• Problem details: Report only the number of lines below in which the string "Shin" appears.

====== Provided data

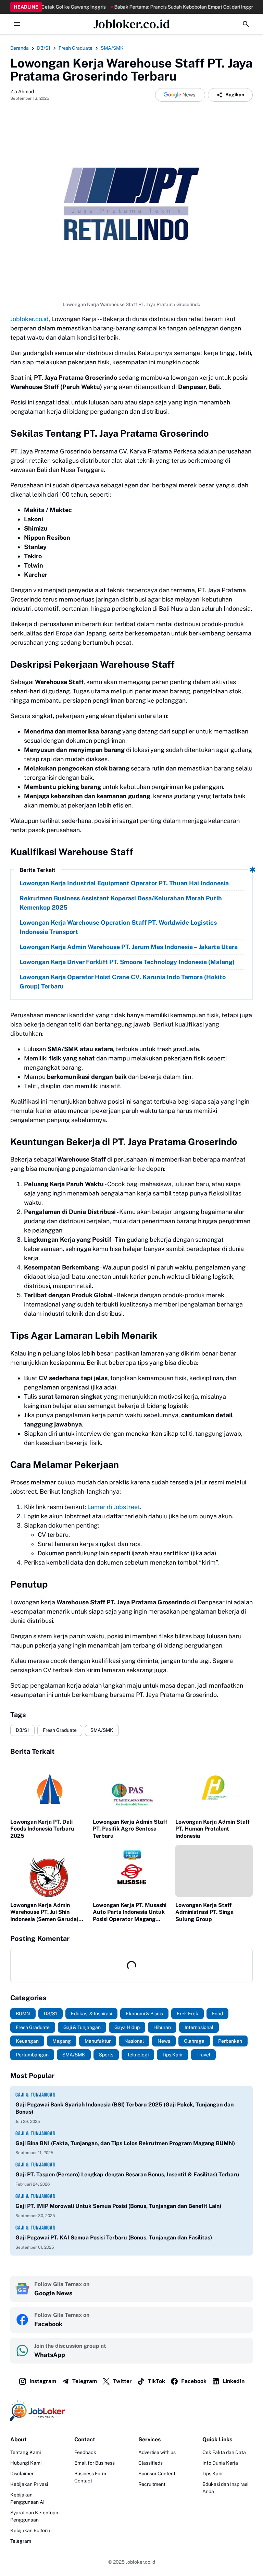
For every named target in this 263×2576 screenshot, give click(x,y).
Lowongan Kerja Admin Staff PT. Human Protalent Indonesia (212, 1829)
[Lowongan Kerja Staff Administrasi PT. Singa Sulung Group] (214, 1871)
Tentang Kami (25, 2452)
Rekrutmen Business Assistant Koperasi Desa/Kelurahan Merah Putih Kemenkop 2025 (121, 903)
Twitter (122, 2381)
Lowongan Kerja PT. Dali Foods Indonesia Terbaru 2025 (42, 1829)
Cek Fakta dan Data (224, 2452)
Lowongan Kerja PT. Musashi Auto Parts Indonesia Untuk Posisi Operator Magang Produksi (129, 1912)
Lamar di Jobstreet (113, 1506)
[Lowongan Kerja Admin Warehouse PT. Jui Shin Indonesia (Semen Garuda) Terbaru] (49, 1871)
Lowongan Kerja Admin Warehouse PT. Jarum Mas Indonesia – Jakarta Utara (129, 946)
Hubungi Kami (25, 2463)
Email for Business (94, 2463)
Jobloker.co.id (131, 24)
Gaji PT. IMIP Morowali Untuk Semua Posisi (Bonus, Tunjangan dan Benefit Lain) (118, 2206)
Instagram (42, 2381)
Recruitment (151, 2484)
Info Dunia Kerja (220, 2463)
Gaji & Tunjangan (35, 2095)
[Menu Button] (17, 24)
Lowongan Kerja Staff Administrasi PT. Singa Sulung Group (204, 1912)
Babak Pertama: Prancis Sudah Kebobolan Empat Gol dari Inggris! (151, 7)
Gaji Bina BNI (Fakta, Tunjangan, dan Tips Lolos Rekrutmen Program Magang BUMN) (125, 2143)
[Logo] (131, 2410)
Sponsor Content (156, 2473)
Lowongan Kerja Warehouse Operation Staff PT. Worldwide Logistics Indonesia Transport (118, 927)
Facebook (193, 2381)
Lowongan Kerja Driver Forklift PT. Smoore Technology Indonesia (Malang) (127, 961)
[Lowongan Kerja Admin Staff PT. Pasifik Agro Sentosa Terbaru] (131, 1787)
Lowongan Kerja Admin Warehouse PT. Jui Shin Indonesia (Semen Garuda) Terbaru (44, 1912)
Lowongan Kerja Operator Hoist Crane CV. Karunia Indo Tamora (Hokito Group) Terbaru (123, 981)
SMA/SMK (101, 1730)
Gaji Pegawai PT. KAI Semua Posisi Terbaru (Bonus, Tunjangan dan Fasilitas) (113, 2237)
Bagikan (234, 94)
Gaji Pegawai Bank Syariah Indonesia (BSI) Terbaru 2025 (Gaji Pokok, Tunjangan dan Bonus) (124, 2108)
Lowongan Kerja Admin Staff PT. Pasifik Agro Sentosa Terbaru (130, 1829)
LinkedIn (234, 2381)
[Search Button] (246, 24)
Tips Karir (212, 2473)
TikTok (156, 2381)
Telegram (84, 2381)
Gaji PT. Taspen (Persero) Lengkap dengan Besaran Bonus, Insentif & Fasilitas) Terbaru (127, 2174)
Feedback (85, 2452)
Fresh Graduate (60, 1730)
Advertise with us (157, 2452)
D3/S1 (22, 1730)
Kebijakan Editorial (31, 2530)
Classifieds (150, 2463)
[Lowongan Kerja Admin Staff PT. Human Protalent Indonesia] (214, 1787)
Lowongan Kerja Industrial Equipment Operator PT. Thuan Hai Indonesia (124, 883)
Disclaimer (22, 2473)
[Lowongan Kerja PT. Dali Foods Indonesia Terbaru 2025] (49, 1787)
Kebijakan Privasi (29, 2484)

============

• Written answer: 2